Monday, April 28, 2008
Friday, April 25, 2008
On a side note, I think it's fairly obvious it's harder to beat the market during a bull period like we've seen since 2003. That fact alone would tend to reduce the margin of outperformance. The real question is how does the strategy do once the bull ends, as it may be doing now. A connected question is, how do you know what kind of market it is in the first place? I think the best longer-term strategy will perform well in a bull, bear or congested market. So even if we could prove the COTs data has lost its power since 2003, which as I show above it clearly hasn't, I think you'd want to see how it does in a bear market before jumping to any conclusions.
As for the out-of-sample testing on my NDX setup, it was also interesting. This kind of testing is done to help see how the setup would have done in real-live trading. In six tests (I plan to add a few more as I refine my testing further), the setup achieved an out-of-sample CAGR of 91 percent of the in-sample period. In other words, if CAGR during the test window was 10 percent, then the out-of-sample CAGR would have been 9.1 percent. Out-of-sample "efficiency" above 60 to 70 percent is considered robust. Out-of-sample efficiency for regressed annual return was 76 percent. The out-of-sample efficiency for the Sharpe score was 1.5, with an out-of-sample Robust Sharpe efficiency of 1.1 and an out-of-sample largest drawdown only 38 percent as large as the in-sample drawdown. On average, the out-of-sample efficiency of all these scores was 1.4 - meaning that it was 40 percent better than the backtesting window.
I also like to get a more robust look at all this out-of-sample data by dividing it by its standard deviation in the six out-of-sample tests. I find this evens out any unusual data spikes resulting from a small number of exceptionally strong or weak trades in a single test window. By that measure, the average out-of-sample score was even better - 2.0 - which suggests that the out-of-sample data was quite consistent across the six tests, another good sign. I intend to start publishing more data like this for all my setups on my Latest Signals page table. I've also been improving my testing procedures to optimize my search for the top setups and hope to have an improve S&P 500 setup to announce soon. See you in a little while with this afternoon's COTs data update.

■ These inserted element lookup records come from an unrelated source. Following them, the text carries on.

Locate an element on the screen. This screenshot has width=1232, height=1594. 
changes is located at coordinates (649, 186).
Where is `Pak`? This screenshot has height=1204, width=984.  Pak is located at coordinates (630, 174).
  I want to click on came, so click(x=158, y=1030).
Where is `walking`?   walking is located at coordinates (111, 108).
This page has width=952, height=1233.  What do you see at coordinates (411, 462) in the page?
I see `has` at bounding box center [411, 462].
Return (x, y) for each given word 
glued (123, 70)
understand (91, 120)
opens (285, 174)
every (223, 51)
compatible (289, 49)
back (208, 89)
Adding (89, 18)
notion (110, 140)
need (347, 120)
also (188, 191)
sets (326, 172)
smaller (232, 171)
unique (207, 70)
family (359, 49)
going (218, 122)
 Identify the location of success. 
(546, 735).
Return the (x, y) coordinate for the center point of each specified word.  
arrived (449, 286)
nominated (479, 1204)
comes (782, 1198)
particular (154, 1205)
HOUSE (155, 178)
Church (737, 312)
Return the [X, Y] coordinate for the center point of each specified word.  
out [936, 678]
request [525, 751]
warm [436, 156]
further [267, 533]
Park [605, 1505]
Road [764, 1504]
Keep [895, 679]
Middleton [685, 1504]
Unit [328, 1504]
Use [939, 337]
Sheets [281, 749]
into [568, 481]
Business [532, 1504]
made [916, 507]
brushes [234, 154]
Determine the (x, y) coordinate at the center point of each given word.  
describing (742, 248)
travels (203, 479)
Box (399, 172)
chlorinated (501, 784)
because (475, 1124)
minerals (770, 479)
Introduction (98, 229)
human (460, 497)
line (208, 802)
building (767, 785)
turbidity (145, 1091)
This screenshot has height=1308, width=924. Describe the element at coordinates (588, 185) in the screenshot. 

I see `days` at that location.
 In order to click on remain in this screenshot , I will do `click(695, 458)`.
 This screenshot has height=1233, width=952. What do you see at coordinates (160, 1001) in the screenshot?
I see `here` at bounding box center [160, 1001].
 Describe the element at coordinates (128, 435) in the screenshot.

NDX setup parameter values: My trading setup for the NASDAQ 100 combines the signals from two different setups. The first setup goes long when the commercial trader net percentage-of-open-interest position is -1.05 standard deviations or greater (higher) than its three-week moving average. It goes short when the position is -1.05 standard deviations or lower than the moving average. The setup uses a five-week trade delay. The second setup goes long when the small trader net percentage-of-open-interest position is 0.45 standard deviations or lower than its 14-week moving average and goes short when the position is 1.4 standard deviations or higher than the average. This setup has no trade delay. I'll post a spreadsheet for this setup some time early next week.
Tuesday, April 22, 2008
Thankfully, Steve LeCompte over at CXOAdvisory.com has taken down his erroneous post about my S&P 500 trading setup and reevaluated the data in a new post today. He raises a good point about how "trading friction" (i.e. transaction costs) would have eaten into the past profitability of the setup, which I'm going to include in my ongoing revision process of my setups based on the Commitments of Traders reports. I think this independent look at my trading strategy is great and can only help me build a better system. I didn't take into account trade friction earlier because my original group of setups traded fairly infrequently. As my revision process comes up with setups that trade more often, this is definitely an important factor to consider. But I think some of Steve's other conclusions are again flawed. (See my post here about his earlier erroneous study of my strategy.) Here is the response I just sent him about his latest work:
Thanks for revising your erroneous post and reevaluating the data. You raise some good issues about this particular trading setup for the S&P 500, for which I thank you. But I also would like to draw you attention to other conclusions you draw that I believe are flawed and raise questions about some of your evaluation methods.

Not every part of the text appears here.